Render the entries as a numbered list, from the line with "Click the Display Name text field" up to and including the line with "[1386, 308]", dropping any blank lines. Keep the pictures out of your answer.

**Provided records:**
## start
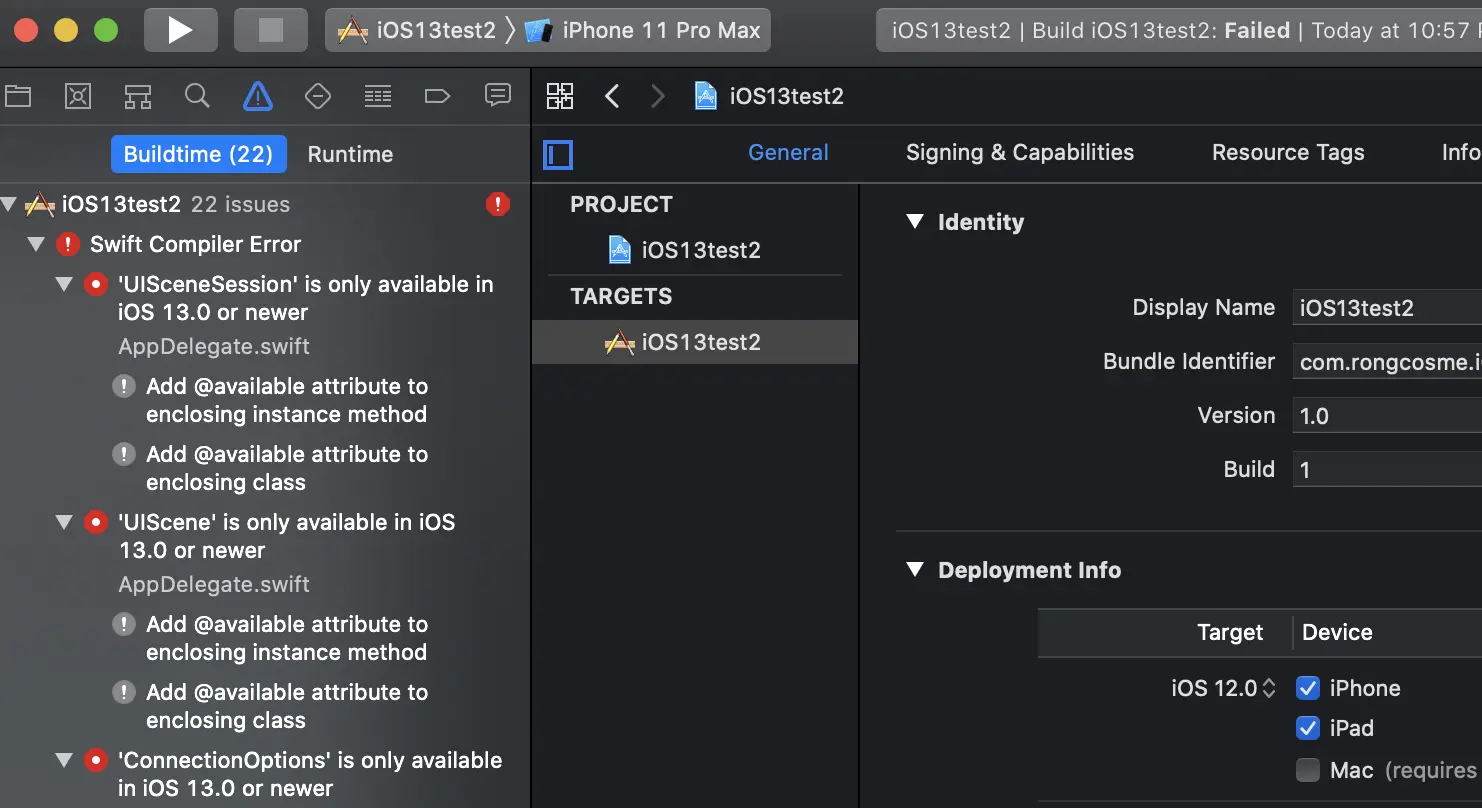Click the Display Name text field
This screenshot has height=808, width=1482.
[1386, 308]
## end
## start
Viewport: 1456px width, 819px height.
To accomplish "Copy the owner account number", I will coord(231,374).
## end
**The output:**
1. Click the Display Name text field
2. This screenshot has height=808, width=1482.
3. [1386, 308]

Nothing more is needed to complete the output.